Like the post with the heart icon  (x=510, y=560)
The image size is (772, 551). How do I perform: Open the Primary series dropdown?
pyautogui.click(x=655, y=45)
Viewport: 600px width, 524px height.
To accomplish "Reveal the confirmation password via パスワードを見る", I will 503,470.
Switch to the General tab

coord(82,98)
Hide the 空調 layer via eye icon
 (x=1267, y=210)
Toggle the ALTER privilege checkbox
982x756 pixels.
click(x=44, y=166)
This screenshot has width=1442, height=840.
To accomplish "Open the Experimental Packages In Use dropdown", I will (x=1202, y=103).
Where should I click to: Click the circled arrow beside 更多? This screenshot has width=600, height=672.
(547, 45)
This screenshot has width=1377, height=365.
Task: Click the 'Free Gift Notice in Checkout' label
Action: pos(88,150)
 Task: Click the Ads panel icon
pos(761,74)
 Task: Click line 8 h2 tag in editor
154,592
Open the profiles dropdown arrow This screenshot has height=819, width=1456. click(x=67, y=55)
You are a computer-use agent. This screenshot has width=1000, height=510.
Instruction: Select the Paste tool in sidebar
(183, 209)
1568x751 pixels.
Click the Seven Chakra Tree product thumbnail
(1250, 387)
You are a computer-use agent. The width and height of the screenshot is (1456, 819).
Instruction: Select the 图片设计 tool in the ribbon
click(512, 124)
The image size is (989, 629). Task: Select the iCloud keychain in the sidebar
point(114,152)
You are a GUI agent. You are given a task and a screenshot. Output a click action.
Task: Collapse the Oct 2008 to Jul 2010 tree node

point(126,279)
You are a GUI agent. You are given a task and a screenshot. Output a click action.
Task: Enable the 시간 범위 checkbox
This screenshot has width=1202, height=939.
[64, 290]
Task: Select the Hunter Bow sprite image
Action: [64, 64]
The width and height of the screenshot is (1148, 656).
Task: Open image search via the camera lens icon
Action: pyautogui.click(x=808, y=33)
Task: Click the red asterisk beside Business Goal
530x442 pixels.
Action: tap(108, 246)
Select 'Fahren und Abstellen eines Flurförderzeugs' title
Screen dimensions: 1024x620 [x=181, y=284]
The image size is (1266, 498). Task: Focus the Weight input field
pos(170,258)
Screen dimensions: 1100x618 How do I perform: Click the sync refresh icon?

######

> **OBJETIVO DEL EJERCICIO**
Copia solo las líneas que van desde el inicio de los registros hasta la línea que contiene "will (x=1202, y=103).", ambas incluidas, con las instrucciones y todo lo demás igual. Multiplica cada coordenada de las respuestas por 2,25 y redondéala al entero más cercano, con las mitades hacia arriba.

> **RESULTADO DEL EJERCICIO**
Like the post with the heart icon  (x=1148, y=1260)
The image size is (772, 551). How do I perform: Open the Primary series dropdown?
pyautogui.click(x=1474, y=101)
Viewport: 600px width, 524px height.
To accomplish "Reveal the confirmation password via パスワードを見る", I will 1132,1058.
Switch to the General tab

coord(185,221)
Hide the 空調 layer via eye icon
 (x=2851, y=473)
Toggle the ALTER privilege checkbox
982x756 pixels.
click(x=99, y=374)
This screenshot has width=1442, height=840.
To accomplish "Open the Experimental Packages In Use dropdown", I will (x=2705, y=232).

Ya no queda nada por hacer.